Task objective => The span to repeat in the listing below runs from the line containing "Follow the @KamalaHarris mention link" to the line containing "You are a computer-use agent. This", inclusive. Repeat it exactly, and only it.

Extracted records =>
<<<<
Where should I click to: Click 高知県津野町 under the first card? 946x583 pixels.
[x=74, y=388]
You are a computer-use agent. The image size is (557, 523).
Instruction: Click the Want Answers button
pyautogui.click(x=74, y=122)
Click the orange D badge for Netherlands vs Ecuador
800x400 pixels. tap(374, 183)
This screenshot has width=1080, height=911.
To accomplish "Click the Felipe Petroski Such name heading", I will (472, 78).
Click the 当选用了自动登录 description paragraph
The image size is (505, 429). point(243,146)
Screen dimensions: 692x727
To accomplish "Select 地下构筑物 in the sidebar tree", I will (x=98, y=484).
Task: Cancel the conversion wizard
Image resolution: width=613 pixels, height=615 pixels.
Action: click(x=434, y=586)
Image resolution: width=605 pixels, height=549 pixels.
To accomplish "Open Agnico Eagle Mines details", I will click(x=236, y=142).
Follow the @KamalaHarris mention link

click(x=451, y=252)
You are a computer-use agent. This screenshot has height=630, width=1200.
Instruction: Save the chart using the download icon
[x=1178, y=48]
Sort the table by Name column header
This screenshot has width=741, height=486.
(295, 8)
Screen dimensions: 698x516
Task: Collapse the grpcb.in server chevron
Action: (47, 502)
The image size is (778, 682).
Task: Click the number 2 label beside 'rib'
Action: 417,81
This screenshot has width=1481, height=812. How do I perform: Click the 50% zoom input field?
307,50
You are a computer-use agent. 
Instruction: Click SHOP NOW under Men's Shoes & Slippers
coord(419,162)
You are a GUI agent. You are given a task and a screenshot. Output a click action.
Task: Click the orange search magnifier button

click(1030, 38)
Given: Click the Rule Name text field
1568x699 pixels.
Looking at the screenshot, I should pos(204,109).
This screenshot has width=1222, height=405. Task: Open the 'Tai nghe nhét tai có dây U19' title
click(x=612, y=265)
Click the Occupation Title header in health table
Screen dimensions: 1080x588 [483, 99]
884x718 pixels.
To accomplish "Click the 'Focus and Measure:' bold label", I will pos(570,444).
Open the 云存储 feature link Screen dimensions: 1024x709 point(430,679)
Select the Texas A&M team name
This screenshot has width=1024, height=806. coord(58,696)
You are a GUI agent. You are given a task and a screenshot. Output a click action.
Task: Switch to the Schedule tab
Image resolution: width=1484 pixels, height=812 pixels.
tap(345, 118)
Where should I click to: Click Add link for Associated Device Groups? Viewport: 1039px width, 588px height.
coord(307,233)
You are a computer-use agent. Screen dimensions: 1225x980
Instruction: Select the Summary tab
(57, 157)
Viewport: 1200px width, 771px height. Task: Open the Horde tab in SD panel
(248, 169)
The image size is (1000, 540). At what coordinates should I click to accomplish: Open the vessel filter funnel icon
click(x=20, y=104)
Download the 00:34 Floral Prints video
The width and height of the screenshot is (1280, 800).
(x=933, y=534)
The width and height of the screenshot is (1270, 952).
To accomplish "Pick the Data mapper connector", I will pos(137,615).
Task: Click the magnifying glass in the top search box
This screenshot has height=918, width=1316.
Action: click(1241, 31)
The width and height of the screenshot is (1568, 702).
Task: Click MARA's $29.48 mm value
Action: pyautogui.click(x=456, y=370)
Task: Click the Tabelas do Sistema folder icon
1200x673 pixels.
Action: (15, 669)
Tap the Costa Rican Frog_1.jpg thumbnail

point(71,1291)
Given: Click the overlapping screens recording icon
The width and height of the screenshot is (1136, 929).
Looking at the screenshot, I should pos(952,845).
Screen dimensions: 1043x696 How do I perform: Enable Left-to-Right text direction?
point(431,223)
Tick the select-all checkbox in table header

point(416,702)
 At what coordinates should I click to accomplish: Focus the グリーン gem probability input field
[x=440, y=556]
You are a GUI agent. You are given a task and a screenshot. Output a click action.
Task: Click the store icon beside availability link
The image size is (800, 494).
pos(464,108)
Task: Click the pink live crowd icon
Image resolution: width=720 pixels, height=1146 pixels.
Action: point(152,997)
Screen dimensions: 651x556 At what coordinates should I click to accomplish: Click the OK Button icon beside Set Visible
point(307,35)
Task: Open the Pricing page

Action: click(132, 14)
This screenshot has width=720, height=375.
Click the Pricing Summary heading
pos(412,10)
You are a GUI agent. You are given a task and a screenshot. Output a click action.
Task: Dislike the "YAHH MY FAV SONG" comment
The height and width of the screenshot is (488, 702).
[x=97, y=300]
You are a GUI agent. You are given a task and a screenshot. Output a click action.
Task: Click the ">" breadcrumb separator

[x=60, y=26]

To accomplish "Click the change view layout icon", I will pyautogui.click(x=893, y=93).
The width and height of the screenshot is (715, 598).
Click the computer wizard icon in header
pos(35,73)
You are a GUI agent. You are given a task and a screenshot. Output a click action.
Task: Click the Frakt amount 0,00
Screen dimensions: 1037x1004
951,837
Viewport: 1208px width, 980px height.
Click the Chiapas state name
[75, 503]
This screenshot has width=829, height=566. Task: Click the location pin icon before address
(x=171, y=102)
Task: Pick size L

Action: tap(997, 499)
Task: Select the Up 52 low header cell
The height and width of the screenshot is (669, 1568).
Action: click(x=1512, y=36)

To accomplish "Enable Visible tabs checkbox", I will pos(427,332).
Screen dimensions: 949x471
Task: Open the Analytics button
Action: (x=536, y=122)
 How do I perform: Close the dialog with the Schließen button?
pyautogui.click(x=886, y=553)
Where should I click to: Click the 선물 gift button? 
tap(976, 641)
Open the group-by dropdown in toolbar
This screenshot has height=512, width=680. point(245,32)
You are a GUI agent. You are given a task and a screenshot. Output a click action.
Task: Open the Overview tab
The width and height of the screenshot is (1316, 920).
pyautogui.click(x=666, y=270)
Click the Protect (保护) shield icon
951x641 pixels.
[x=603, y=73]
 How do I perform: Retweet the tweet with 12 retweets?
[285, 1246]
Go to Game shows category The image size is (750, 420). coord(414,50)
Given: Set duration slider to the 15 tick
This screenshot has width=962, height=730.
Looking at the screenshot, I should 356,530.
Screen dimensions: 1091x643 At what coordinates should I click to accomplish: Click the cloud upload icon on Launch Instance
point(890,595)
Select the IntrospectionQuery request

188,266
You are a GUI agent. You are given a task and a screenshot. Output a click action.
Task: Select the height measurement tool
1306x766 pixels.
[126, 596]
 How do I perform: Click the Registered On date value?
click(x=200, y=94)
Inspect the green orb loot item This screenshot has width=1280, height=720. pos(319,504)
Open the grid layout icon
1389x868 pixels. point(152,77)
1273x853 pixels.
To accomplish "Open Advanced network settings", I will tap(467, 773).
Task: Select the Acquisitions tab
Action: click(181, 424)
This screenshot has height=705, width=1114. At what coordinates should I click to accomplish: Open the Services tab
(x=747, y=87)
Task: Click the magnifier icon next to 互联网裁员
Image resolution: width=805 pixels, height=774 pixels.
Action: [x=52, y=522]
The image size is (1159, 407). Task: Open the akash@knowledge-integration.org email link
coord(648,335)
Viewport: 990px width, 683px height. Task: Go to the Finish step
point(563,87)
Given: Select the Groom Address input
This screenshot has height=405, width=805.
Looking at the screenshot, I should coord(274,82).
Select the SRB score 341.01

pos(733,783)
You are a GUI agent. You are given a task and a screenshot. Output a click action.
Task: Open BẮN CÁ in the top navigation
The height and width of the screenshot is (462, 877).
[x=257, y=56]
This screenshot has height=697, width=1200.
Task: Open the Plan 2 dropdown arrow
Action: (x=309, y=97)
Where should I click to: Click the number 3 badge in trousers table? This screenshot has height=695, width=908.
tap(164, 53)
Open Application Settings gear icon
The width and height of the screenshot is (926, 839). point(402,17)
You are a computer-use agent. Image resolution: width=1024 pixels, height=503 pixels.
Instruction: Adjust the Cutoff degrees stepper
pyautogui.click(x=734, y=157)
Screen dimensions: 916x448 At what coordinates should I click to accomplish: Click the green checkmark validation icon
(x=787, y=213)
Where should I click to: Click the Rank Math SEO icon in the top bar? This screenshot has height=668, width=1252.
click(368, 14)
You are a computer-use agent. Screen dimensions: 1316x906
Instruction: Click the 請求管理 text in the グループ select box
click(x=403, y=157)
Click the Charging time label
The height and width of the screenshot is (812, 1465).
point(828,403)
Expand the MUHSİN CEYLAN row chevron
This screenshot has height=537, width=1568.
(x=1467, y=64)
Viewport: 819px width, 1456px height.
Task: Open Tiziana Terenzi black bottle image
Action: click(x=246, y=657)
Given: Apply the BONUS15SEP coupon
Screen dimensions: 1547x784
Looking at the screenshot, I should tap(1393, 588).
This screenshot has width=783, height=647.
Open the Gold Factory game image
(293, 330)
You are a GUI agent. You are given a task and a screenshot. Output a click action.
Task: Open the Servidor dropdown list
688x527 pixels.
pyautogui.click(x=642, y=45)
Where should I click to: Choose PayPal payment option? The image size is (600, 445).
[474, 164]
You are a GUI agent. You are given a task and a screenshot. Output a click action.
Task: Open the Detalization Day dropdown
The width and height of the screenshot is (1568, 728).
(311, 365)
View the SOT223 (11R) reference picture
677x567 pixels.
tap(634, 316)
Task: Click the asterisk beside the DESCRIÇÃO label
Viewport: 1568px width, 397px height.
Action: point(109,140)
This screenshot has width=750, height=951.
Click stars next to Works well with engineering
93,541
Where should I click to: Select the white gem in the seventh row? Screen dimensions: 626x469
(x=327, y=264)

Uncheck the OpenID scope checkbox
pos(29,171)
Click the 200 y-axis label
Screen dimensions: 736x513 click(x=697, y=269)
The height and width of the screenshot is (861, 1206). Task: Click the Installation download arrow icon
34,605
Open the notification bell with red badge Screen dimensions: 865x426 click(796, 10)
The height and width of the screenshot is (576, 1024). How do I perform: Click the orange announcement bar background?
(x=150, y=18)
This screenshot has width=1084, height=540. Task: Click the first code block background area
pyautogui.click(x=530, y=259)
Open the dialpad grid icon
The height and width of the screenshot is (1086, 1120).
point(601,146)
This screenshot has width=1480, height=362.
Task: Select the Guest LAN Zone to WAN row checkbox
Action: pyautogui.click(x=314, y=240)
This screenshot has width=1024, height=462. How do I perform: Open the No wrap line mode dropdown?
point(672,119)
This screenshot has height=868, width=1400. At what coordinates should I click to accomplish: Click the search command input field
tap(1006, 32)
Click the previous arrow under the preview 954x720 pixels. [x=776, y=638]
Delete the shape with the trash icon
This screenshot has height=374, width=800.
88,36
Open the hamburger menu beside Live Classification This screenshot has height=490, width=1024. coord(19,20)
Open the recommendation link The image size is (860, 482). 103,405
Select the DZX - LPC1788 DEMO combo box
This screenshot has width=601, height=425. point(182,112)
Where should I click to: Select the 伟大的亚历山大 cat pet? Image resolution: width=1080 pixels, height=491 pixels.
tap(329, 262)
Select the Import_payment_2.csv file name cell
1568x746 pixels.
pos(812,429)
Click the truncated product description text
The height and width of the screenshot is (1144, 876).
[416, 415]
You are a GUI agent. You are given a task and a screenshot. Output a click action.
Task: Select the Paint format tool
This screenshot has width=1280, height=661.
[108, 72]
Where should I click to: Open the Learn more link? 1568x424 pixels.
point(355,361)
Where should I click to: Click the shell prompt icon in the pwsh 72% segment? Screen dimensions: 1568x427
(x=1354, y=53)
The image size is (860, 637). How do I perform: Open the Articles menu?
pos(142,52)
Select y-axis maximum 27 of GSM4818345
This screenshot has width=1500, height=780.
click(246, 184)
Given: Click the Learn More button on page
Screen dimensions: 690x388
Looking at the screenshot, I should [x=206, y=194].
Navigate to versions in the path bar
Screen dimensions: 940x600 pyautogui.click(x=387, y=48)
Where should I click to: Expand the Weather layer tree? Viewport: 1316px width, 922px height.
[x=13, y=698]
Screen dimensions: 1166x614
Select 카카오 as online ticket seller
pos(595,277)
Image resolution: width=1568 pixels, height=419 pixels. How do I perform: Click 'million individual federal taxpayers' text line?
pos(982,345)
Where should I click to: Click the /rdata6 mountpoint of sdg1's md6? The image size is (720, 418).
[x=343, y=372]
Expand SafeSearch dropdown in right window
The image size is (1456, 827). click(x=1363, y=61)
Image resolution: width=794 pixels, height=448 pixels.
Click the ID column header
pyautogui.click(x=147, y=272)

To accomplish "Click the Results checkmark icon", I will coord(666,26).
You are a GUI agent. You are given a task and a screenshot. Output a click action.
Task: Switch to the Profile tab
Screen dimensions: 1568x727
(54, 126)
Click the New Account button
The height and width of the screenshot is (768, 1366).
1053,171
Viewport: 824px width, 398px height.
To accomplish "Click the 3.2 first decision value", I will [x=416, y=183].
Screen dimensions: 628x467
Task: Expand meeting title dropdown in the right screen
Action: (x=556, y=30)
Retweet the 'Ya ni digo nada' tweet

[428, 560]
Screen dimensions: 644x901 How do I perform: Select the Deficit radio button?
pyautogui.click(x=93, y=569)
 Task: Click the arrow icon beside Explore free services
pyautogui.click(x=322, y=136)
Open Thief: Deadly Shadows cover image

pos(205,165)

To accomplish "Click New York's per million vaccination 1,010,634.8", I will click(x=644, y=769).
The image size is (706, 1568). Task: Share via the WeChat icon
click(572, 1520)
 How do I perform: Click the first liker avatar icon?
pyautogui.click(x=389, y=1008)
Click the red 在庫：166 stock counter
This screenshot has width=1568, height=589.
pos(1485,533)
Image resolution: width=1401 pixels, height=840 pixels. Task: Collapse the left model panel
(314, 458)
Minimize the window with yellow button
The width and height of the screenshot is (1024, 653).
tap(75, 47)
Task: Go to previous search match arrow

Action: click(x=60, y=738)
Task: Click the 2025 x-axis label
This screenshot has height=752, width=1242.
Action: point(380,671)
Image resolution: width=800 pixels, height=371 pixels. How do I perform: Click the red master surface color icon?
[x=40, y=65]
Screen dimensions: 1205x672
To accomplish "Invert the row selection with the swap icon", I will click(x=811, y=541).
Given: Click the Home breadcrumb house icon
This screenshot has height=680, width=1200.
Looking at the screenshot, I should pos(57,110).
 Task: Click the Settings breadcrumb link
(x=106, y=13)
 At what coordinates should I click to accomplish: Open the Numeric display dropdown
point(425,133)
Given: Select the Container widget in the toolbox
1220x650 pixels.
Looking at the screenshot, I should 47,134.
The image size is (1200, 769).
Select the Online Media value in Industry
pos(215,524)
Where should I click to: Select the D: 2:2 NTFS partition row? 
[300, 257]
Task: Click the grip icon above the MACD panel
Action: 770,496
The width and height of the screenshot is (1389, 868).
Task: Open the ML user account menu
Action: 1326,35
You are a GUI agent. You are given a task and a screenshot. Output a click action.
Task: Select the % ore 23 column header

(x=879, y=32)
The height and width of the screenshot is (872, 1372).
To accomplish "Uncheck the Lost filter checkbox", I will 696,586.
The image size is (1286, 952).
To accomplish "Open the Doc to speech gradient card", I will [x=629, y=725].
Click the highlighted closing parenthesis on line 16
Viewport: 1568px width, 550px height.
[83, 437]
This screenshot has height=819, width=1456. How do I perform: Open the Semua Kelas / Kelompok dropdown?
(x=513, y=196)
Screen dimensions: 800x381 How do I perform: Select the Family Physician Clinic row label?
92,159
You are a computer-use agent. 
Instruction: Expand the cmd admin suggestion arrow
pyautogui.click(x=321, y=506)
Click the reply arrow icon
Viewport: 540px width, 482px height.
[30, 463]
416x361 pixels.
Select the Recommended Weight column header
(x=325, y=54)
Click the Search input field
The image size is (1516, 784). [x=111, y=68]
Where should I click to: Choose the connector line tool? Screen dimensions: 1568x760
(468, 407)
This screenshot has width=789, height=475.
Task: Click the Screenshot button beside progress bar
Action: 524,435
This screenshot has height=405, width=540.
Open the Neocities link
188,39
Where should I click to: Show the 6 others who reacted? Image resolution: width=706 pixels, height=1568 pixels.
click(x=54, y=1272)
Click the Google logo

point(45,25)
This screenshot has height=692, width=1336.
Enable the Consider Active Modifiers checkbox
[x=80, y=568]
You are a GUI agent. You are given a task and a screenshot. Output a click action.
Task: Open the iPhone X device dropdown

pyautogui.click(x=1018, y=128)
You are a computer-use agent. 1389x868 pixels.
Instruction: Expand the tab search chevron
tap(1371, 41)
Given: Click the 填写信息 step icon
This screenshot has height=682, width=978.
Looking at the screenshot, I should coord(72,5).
>>>>
Expected answer =>
Follow the @KamalaHarris mention link

click(x=451, y=252)
You are a computer-use agent. This screenshot has height=630, width=1200.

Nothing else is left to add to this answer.